■ **Document section**
%%

Whatever Feldman could have been as a fighter became a moot point when he slipped outside a grocery store in Broomall and took a nasty fall. “The curb broke as I walked off it and I just fell,” he recalled. “I hit my neck and my head, messed my disk up.” He never fought again, at least in a sanctioned bout, and, despondent and angry about his adjusted circumstances, entered into what might be described as the infuriating and reprehensible phase of a topsy-turvy existence.

Although he tried his hand at promoting legitimate fight cards, five of which came off, Feldman proved to be less than an exemplary businessman as well as something of a loose cannon. He began drinking more heavily until it became a problem, although he is adamant in refusing to state he is or ever was an alcoholic. His promoter’s license was revoked by the Pennsylvania State Athletic Commission when, in 2005, an argument over tickets and money at a pre-fight meeting turned violent. The other promoter placed his hand upon an increasingly agitated Feldman, who scored a one-punch knockout with a left hook.

Even worse, in October 16, 2016, he struck a woman, with whom he had been involved romantically, several times with a closed fist and enough force that police, upon arriving at her home, found her bleeding from the nose, head and face.

Feldman served 13 months of a two-year jail sentence after pleading guilty to simple assault and recklessly endangering another person. He now says the incident that led to his incarceration was the “stupidest mistake of my life, but I learned from it and I came back. I’m not a quitter.”

So why is Feldman, who said this most recent redemptive chapter of his thick volume of ups and downs owes in large part to his parental devotion to his 12-year-old son and 16-year-old daughter, still as much or more of a celebrity as the D-Listers who populate his fight cards? It might be because, warts and all, he’s essentially an impassioned salesman of himself and his brand. He has been a guest on Howard Stern’s nationally broadcast radio program, at last count, 10 times and on Philadelphia drive-time sports station WIP, hosted by Stern’s Philly equivalent, Angelo Cataldi, perhaps 10 times that. Former Philadelphia Daily News gossip columnist Dan Gross regularly featured references to Feldman and any of his off-the-wall gimmicks because what else is a gossip column about?

Feldman’s first foray into Celebrity Boxing, in 1997, was limited in scope, the main event pitting Diego Ramos, a Philadelphia disc jockey, and John Bolaris, a weatherman for a Philly TV station. But Bolaris, a good-looking guy who got frequent mentions in Gross’ gossip column for his man-about-town squiring of a steady stream of beautiful and high-profile women, was the prototype of the type of participant Feldman knew could fill a 500- to 800-seat room. Bolaris would have been an even more surefire draw if his appearance had come 13 years later, when he was drugged by a couple of Russian bar girls working for an international crime syndicate in Miami’s South Beach. Seeking to confront the women, Bolaris met with them again, was slipped another roofie and awoke hours later with a pounding headache and $43,000 worth of charges on his American Express card. He contacted law enforcement officials, which led to 17 arrests, but instead of being hailed as a hero for the busting of so many nefarious types, as Bolaris had hoped, he was roundly derided for finding himself in such a humiliating situation and was fired by his station.

%%

■ **Stored data**

%%

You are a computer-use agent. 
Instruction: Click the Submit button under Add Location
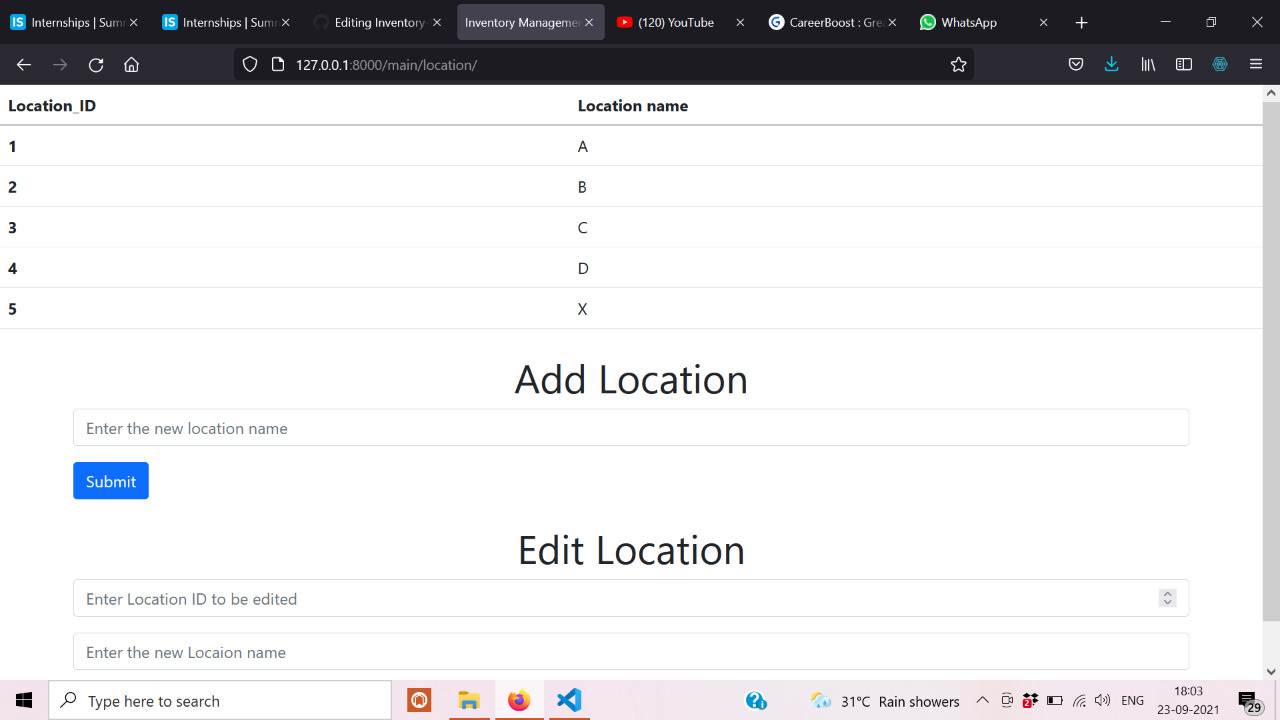tap(110, 481)
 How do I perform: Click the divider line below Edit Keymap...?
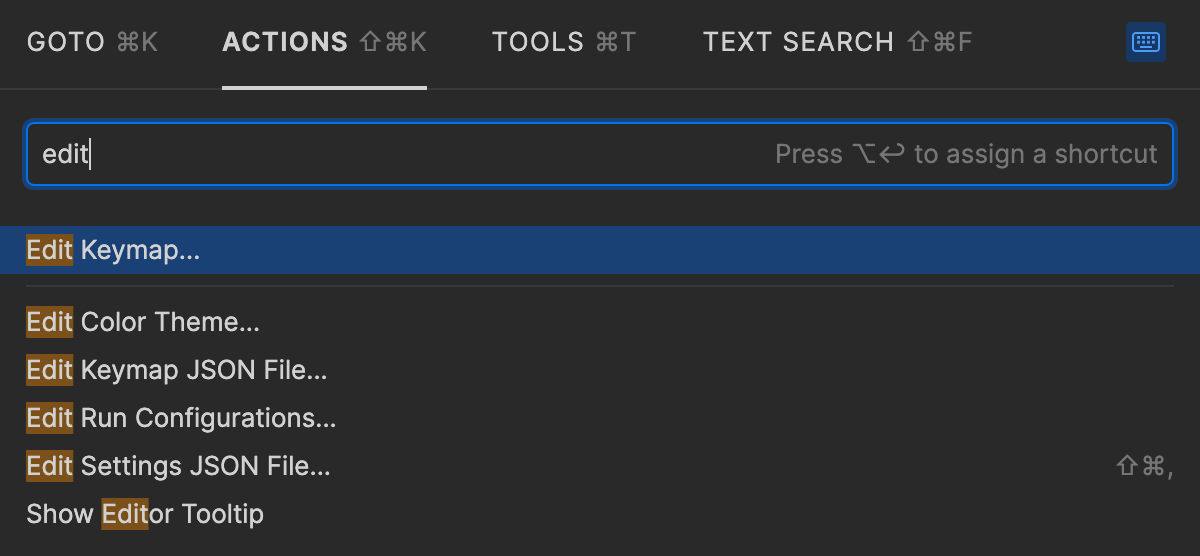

%%

■ **The tasks**
**A.** In the Feldman profile, shorten the paragraph that begins “Although he tried his hand at promoting” into a brief bulleted list that keeps its main facts.
**B.** Continue the Feldman profile from the point where the text stops.

■ **Results of the tasks**
**A.**
- Feldman promoted legitimate fight cards, five of which took place, but he was a poor businessman and something of a loose cannon.
- His drinking grew heavier until it became a problem, though he firmly denies that he is or ever was an alcoholic.
- In 2005 the Pennsylvania State Athletic Commission revoked his promoter's license after an argument over tickets and money at a pre-fight meeting turned violent.
- When the other promoter put a hand on the increasingly agitated Feldman, Feldman knocked him out with a single left hook.

**B.**
In other words, Bolaris at almost any stage of his television career was just the sort of “celebrity” that Feldman has sought out like a heat-seeking missile.

“I was a young guy, suffering and depressed,” Feldman said of his state of mind after his boxing career ended and his promoter’s license yanked. “Doing Celebrity Boxing shows became, like, my high. I just loved doing what I was doing. Anybody whose name was in the tabloids I tried to get in my ring. It’s like my nickname. I try to give all of them their 16th minute of fame.”

For appearance fees ranging from $1,500 to $5,000, Feldman has successfully enticed a string of down-on-their-luck notables to swing away at others of their ilk. Even when he failed to make sensationalistic bouts that were purposefully leaked to the media, he got the kind of publicity that promoters of “real” boxing would kill for. He attempted to pair Rodney King, the “Can’t we all just get along?” victim of a 1991 beatdown by Los Angeles cops, with one of the police officers involved in the incident, which drove the Rev. Al Sharpton to near-hysterics. The LA cop didn’t participate, but King mixed it up with an ex-cop from Chester, Pa., Simon Aouad, whom King defeated.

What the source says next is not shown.